"If data is on the stack, any references starting there disappear as soon as tha...

"If data is on the stack, any references starting there disappear as soon as that stack frame is popped, so there's no lingering work for the GC to do"

You're only considering the sweep phase. Sweep is the easy part of tracing GC - you can always chuck sweep into a background thread. The mark phase is the problem. Marking always has to trace roots, including stack roots - that's how GC works. Tracing GC never traces dead objects.

You can reduce allocation pressure by using the stack, which will make the GC run less often, but my point is that when it does run you're no better off than Java, and quite a bit worse since Java's GC can run in parallel with the mutator and Go's can't.
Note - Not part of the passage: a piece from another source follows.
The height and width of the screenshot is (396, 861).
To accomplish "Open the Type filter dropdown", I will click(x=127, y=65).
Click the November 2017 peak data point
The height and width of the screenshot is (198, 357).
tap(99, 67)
"Your comments strongly imply that you have no practical experience with Go's GC. I suggest you stop claiming that it has certain performance characteristics or behaviours when you have not experienced it yourself."

I have experience with GC generally. There's nothing particularly special about Go's GC: it's a standard stop-the-world mark-and-sweep collector for a language that supports a limited form of stack allocation but generally uses heap allocation. The performance characteristics that this form of GC must have are well-known.

If you want data, look at the binary-trees benchmark: http://shootout.alioth.debian.org/u32/benchmark.php?test=all...

It's mostly a test of GC. Java's GC runs more often (thus the memory use is lower) and yet it's still 4x faster. This is because Java has a generational, concurrent-incremental collector.